Fears not eased over Armenian nuke plant
Situated in an earthquake zone just 25 kilometers from the Turkish border, Armenia’s Metsamor nuclear plant remains a great concern for Turkey and neighbors.Armenia’s Metsamor nuclear plant, situated in an earthquake zone just 25 kilometers from the Turkish border, remains a great concern for Turkey and Armenia’s other neighbors, Turkish and U.N. atomic officials said Dec. 15.
“The regions close to our eastern border are considered critical locations, vulnerable to possible radiological consequences, where urgent protective measures should be taken in the event of an accident,” Zafer Alper, president of the Turkish Atomic Energy Authority (TAEK), told members of the international nuclear community in Japan’s Fukushima prefecture.

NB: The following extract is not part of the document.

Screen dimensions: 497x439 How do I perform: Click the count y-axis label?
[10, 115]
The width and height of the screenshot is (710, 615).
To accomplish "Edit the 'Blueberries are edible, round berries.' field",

Yukiya Amano, secretary-general of the International Atomic Energy (IAEA), also said Metsamor’s operator needed to increase transparency in managing the aged facility.
The IAEA is not responsible for implementing regulations in any country, Alper told the Hürriyet Daily News on the sidelines of the event in Koriyama to discuss nuclear safety, adding that Azerbaijan was also threatened by the plant. Armenia will postpone the closure of the disputed facility for 10 years until 2023, Armenian Energy Minister Armen Movsisyan announced late in October.
Responding to a Daily News question during a meeting, Amano said neighbors were worried about nearby nuclear plants from time to time.
EU’s stress programs
Amano, however, said Armenia was already beginning to cooperate on the plant. “No one is perfect. It is important to improve the level of safety and, for the neighboring country, the level of confidence.”
Turkey, which is itself bidding to build nuclear plants to cut its dependence on foreign energy, transformed TAEK’s Emergency Preparedness and Coordination Unit into the Disaster and Emergency Management Center following the March 2011 Fukushima disaster, Alper said.
In addition to studies with the IAEA, Turkey has also voluntarily agreed to join the European Union’s stress test programs and performed tests for the first plant in the southern province of Mersin, being developed by Russia’s Rosatom. Authorities are waiting for the results – a fact that gives Turkey a chance to shape its plant in accordance with requirements, he said.